One woman whose child was treated for cancer in Farber’s clinic in the early fifties wrote, “Once I discover that almost all253 the children I see are doomed to die within a few months, I never cease to be astonished by the cheerful atmosphere that generally prevails. True, upon closer examination, the parents’ eyes look suspiciously bright with tears shed and unshed. Some of the children’s robust looks, I find, are owing to one of the antileukemia drugs that produces a swelling of the body. And there are children with scars, children with horrible swellings on different parts of their bodies, children missing a limb, children with shaven heads, looking pale and wan, clearly as a result of recent surgery, children limping or in wheelchairs, children coughing, and children emaciated.”
Indeed, the closer one looked, the more sharply the reality hit. Ensconced in his new, airy building, with dozens of assistants swirling around him, Farber must have been haunted by that inescapable fact. He was trapped in his own waiting room, still looking for yet another drug to eke out a few more months of remission in his children. His patients—having walked up the fancy steamed stairs to his office, having pranced around on the musical carousel and immersed themselves in the cartoonish gleam of happiness—would die, just as inexorably, of the same kinds of cancer that had killed them in 1947.
But for Farber, the lengthening, deepening remissions bore quite another message: he needed to expand his efforts even further to launch a concerted battle against leukemia. “Acute leukemia,” he wrote254 in 1953, has “responded to a more marked degree than any other form of cancer . . . to the new chemicals that have been developed within the last few years.
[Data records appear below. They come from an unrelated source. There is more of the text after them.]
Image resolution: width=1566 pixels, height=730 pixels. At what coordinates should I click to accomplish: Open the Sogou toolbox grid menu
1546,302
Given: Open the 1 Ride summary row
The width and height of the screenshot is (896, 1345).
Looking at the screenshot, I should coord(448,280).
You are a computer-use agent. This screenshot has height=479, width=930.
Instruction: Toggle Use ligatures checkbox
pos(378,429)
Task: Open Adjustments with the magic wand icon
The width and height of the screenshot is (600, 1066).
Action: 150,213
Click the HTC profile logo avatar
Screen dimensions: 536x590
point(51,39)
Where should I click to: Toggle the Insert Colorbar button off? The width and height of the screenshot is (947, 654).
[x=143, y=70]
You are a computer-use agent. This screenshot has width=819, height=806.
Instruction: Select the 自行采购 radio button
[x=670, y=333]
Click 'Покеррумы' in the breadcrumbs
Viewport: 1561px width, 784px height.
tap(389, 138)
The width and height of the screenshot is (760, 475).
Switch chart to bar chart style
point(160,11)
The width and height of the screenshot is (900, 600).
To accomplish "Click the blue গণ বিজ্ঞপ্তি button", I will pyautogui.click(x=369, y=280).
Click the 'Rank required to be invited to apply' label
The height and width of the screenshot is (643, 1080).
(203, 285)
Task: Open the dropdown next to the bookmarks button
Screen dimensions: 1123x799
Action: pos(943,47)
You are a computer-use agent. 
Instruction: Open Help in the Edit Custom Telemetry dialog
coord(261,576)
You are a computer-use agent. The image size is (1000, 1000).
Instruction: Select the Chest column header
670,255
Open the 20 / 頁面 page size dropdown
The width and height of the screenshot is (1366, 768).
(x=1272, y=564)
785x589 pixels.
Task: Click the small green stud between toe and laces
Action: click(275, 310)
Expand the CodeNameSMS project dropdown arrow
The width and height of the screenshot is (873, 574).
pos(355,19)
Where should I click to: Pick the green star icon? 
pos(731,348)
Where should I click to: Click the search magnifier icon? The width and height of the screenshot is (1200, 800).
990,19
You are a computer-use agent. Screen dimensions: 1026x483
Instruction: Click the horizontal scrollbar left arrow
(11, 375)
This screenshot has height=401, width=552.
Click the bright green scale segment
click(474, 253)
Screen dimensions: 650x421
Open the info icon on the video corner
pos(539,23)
Prolongation of life, amelioration of symptoms, and a return to a far happier and even a normal life for weeks and many months have been produced by their use.”
Farber needed a means to stimulate and fund the effort to find even more powerful antileukemia drugs. “We are pushing ahead as fast as possible,” he wrote in another letter—but it was not quite fast enough for him. The money that he had raised255 in Boston “has dwindled to a disturbingly small amount,” he noted. He needed a larger drive, a larger platform, and perhaps a larger vision for cancer. He had outgrown the house that Jimmy had built.